Wednesday, January 21, 2009

Delaying The Digital TV Cut Over Has Some Consequences

I was going to write a blog entry with the very same argument.  No need to bother - this guy argues the very same thing:




In summary - the very same 700Mhz space that is now being used by many UHF stations that are not getting much play in the day of cable is slated to be used by the next generation of high speed wireless Internet networks.

It is quite ironic that the same people who claim that the USA has fallen behind on technology and broadband access are unwilling to pull the plug on analog TV on February 17th, effectively delaying the transition.


Obama's Broadband Challenge By Kevin Fitchard




Today we have a new president. While it’s probably unseemly to start taking shots at Barack Obama on the day of his inauguration, I believe it’s only fair to point out that our new president is starting his new administration’s broadband policy with a contradiction.

Obama wants to delay the Feb. 17 digital TV transition date in order to buy more time for millions of Americans who don’t yet have the conversion technology necessary to receive digital signals. Cutting off millions of constituents from their primary source of news and entertainment wouldn’t just be politically disastrous; it would be socially unconscionable, considering the majority of the people affected by the analog cutoff are those who can’t afford a fancy new digital TV, cable or satellite service.

But on the other hand, Obama has begun to promote a new broadband policy that emphasizes faster and better data connections to more Americans over a greater variety of platforms. The argument goes that broadband infrastructure is just as vital as the highways, bridges and electrical lines to achieving future prosperity.

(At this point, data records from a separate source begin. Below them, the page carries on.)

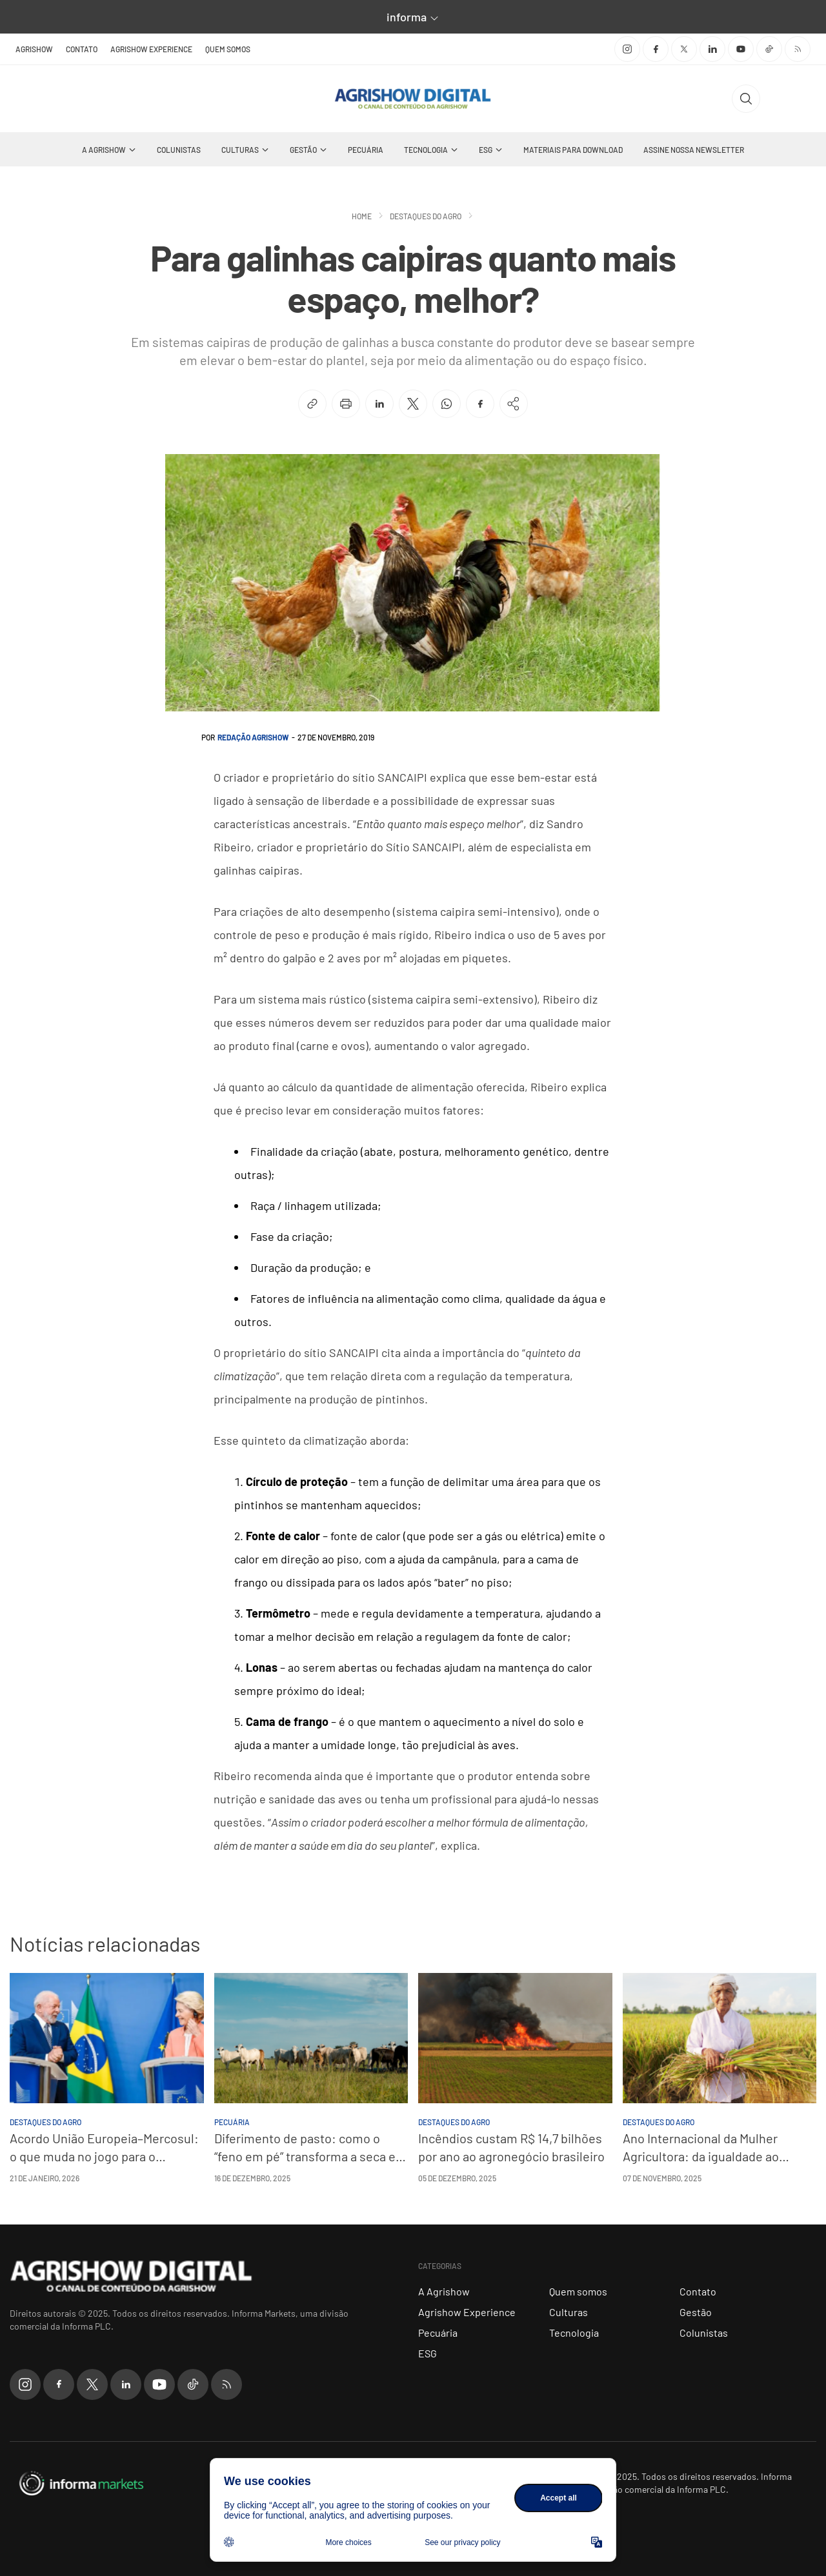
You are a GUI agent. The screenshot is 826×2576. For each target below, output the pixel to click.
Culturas (240, 149)
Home (362, 216)
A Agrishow (104, 149)
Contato (81, 49)
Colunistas (179, 149)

The problem is that the 700 MHz spectrum at the center of the DTV transition debate is one of the keys to growth as a broadband nation. The long-term evolution (LTE) and other data networks that go up over those frequencies may not target rural areas, but they do plenty to realize other requirements of a broadband society. First, 4G technologies will be the first truly mobile means of broadband, expanding the narrow pipes currently available over 3G networks while eliminating the mobility barriers between Wi-Fi hotspots. Second, 4G technologies will drive down the cost of wireless broadband, taking advantage of a simplified network architecture and more efficient use of spectrum. 4G won’t revolutionize broadband overnight, but it’s a critical step in building an unfettered broadband lifestyle. For Obama’s new administration, delaying the deployment of these technologies by three months isn’t a good way to kick off its new broadband policy.

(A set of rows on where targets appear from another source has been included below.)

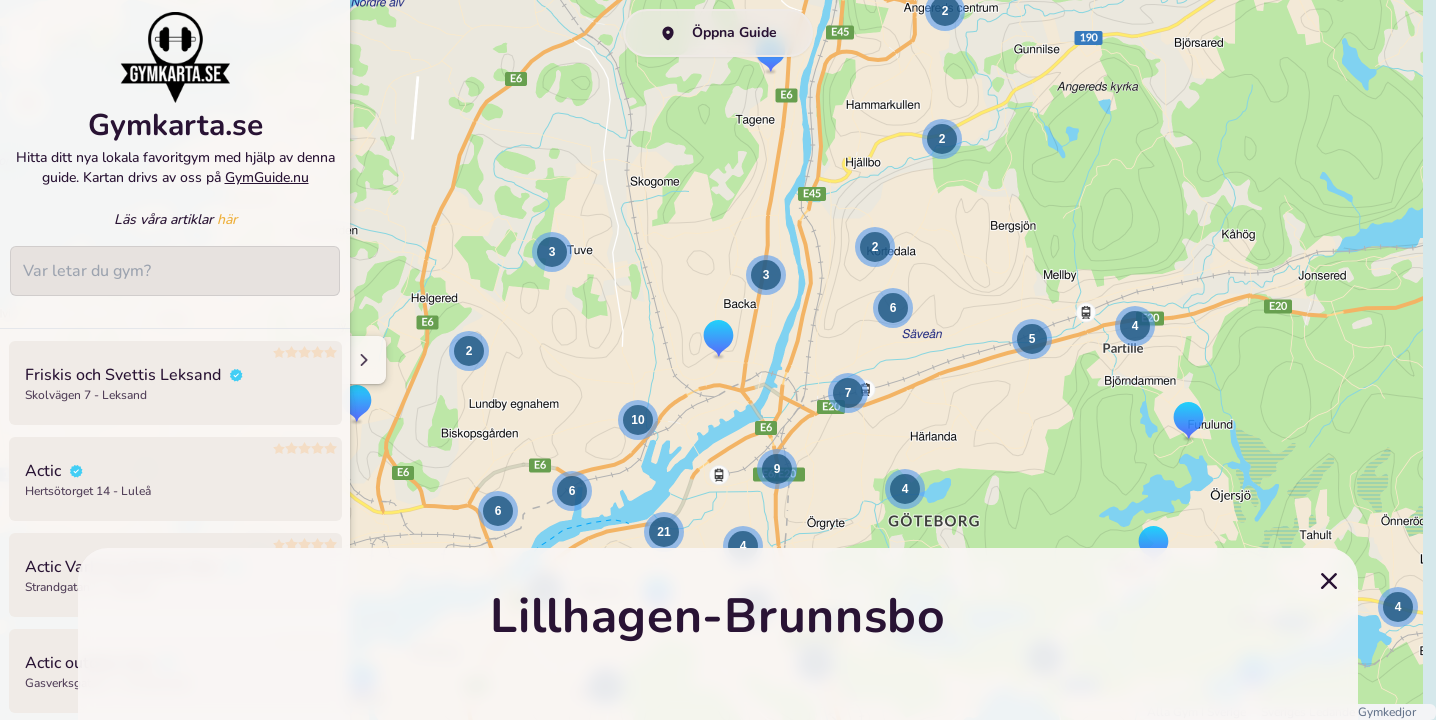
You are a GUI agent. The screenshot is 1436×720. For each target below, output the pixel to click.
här (227, 234)
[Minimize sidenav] (362, 360)
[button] (942, 139)
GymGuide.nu (267, 191)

I realize that there are many factors that could delay deployment of these networks — vendor production delays, access to capital, carriers’ unrealistic timetables — some for far longer than 90 days. A new June 12 deadline probably won’t stop AT&T and Verizon’s LTE networks in their tracks. But Qualcomm has made it very clear it’s set to flip the switch on hundreds of transmitters the day after Feb. 17. After spending years working around broadcasters in hundreds of markets, it has been waiting for the day that channel 55 goes static across the country to finally complete its nationwide MediaFLO network. Now at the 11th hour it’s told it will probably have to wait.

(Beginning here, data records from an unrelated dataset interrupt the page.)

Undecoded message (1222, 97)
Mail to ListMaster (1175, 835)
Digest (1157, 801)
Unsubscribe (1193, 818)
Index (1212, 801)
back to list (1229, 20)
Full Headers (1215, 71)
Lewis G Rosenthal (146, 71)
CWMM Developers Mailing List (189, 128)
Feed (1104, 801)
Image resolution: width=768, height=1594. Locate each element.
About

Qualcomm rightly points out that it spent millions of dollars purchasing those licenses and millions more building out its TV networks with the expectation it would have unfettered access to them on a specific date. What’s probably most frustrating is the money to fund the DTV transition, education program and digital converter subsidization program came directly from the proceeds Qualcomm and other 700 MHz winners forked over at auction. The government had the money and it most certainly had the time, but it botched it just the same. It may not be Obama’s administration that did the botching, but he’s inherited the problem, and if he’s not careful he could make a miserable situation even worse. He and Congress probably have no choice but to extend the transition deadline — too many people would be left looking at dead air — but he can’t do it without consequence, nor without concession to the wireless industry. Some restitution needs to be made to Qualcomm and other operators that can prove they had immediate plans for the 700 MHz bands. If no concession is made, then Obama might find his broadband plan harder to implement. Telcos might not be so keen to accept one of Obama’s broadband grants or loans, bid in auction or even support a new initiative if they know the terms could change instantly and arbitrarily.